(Beginning of Exercise data)

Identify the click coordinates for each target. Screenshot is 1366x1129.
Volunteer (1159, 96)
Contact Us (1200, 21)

(End of Exercise data)
(Beginning of Exercise data)

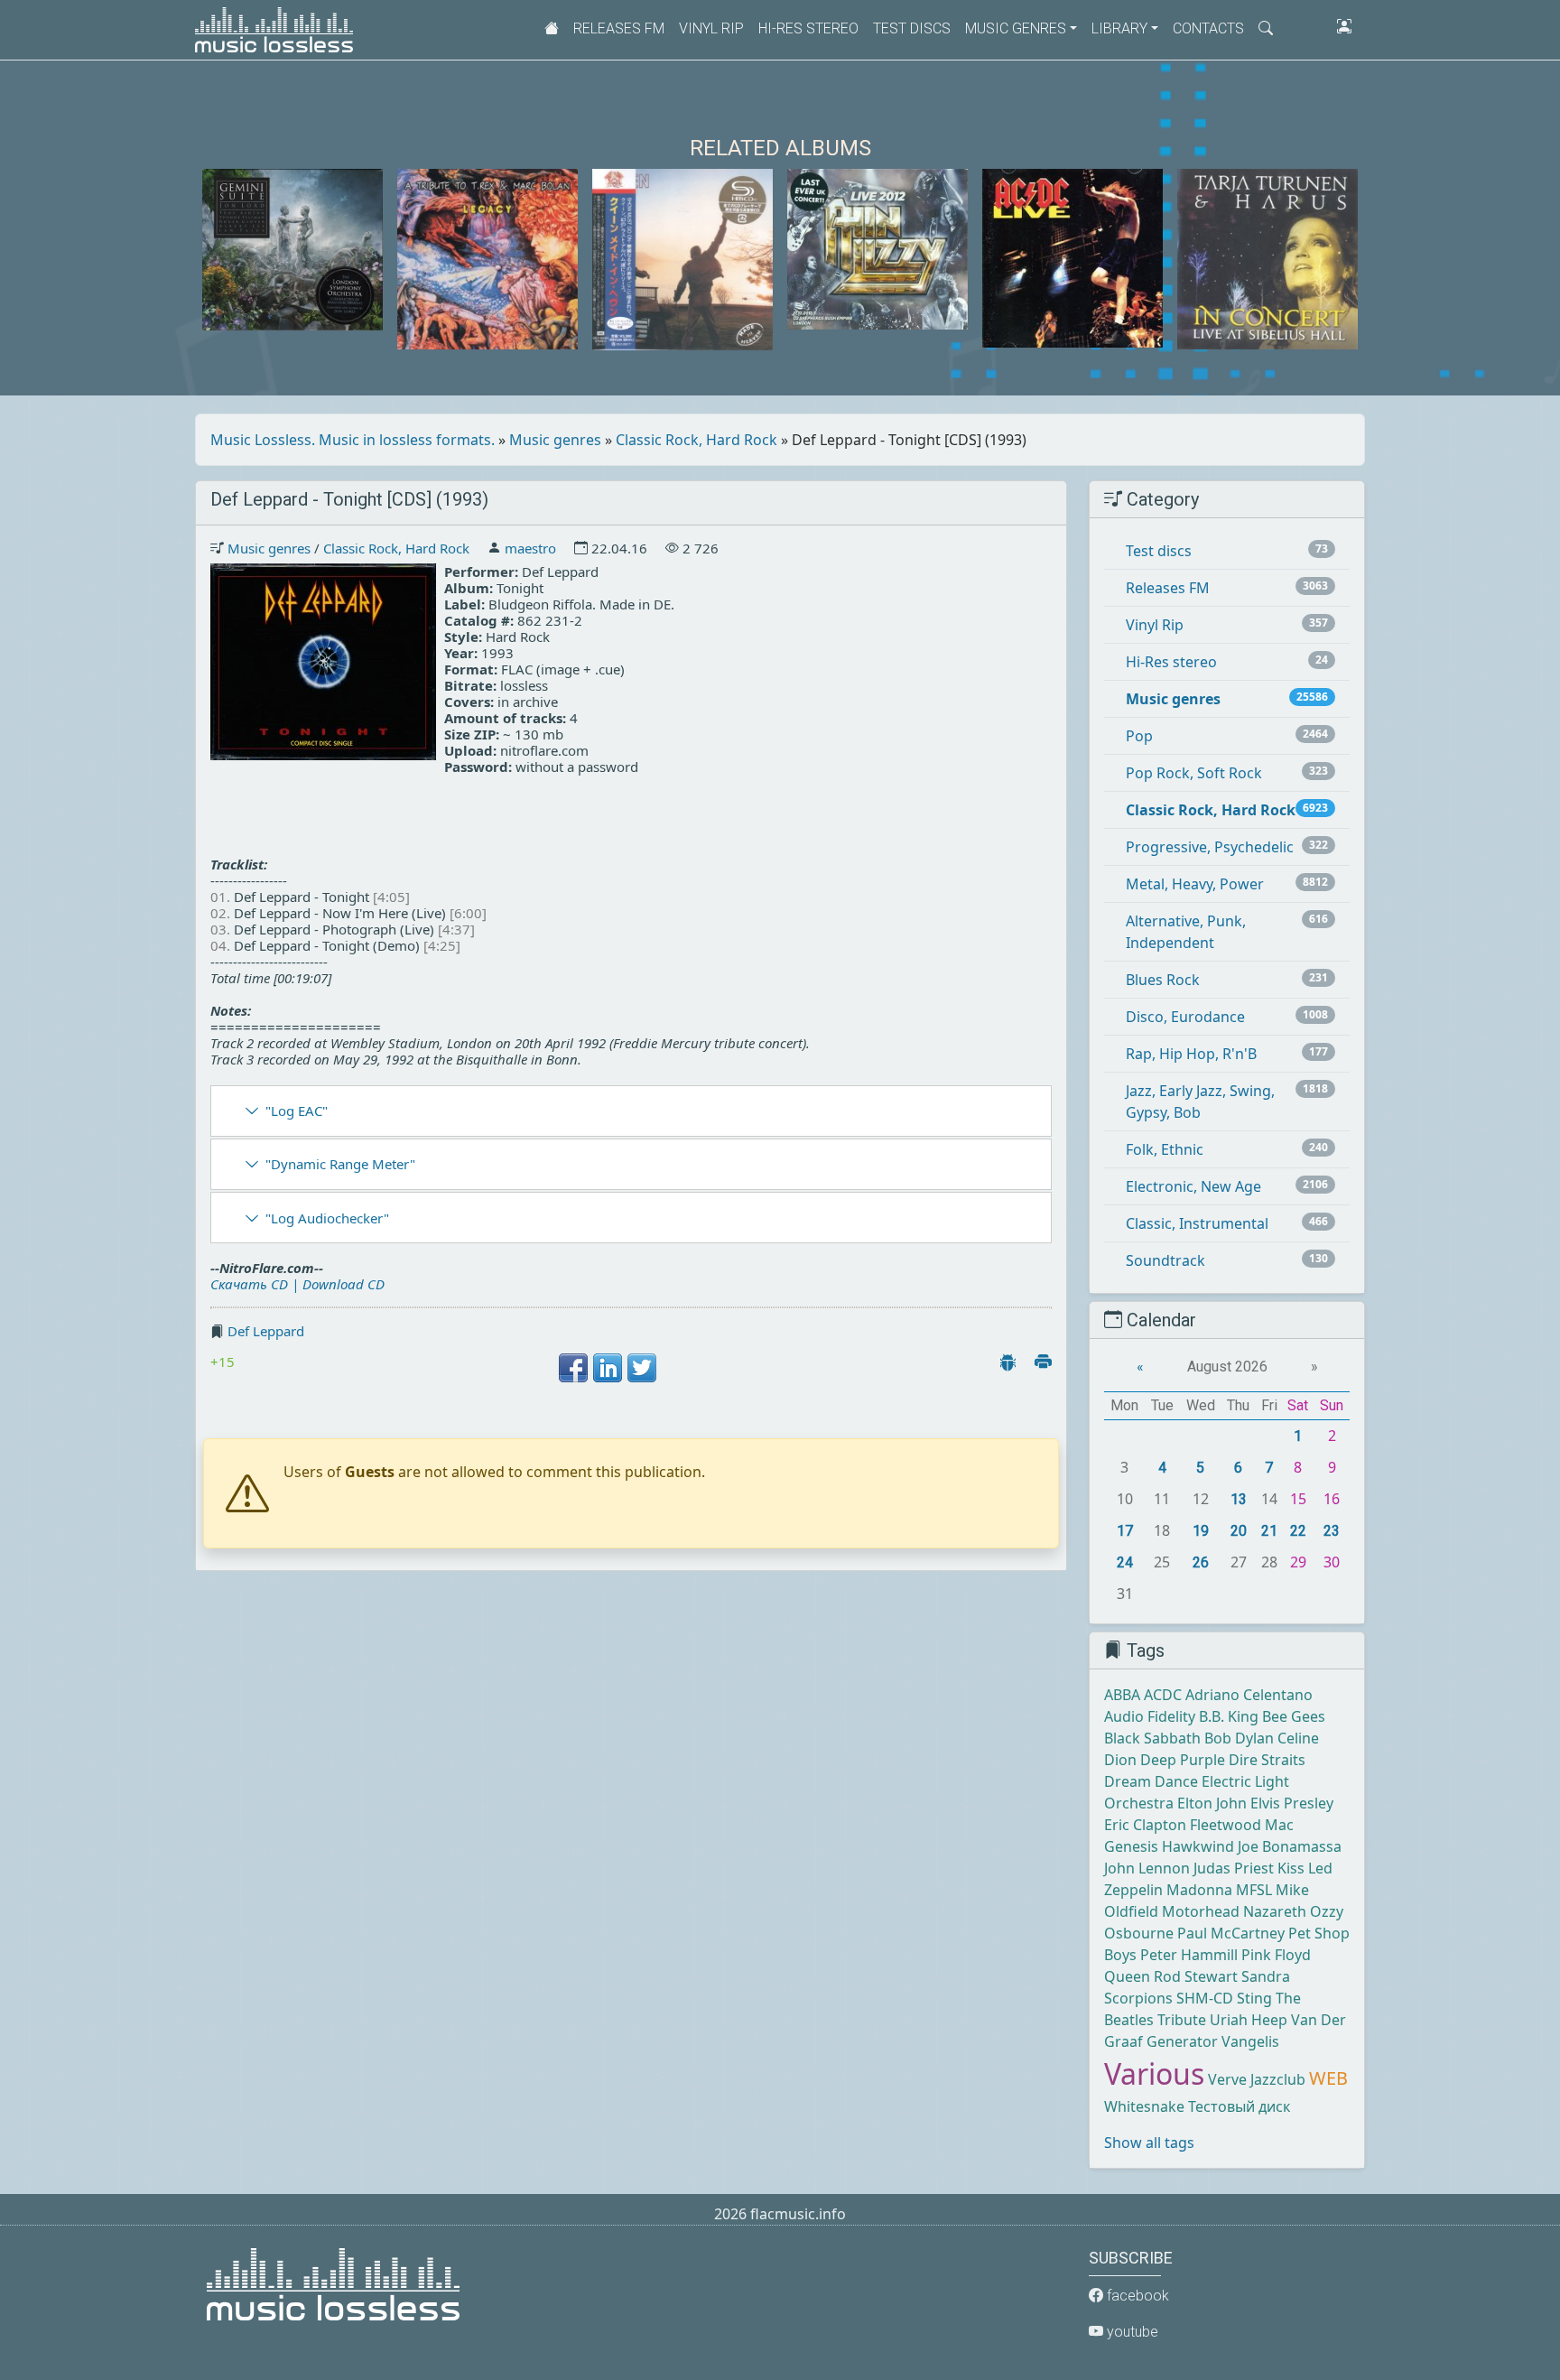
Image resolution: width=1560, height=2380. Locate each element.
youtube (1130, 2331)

(End of Exercise data)

Reproduce exactly the section above that begins at the line containing "Identify the click" and ends at the line containing "Contact Us (1200, 21)", leaving out all other lines.

Identify the click coordinates for each target. Screenshot is 1366x1129.
Volunteer (1159, 96)
Contact Us (1200, 21)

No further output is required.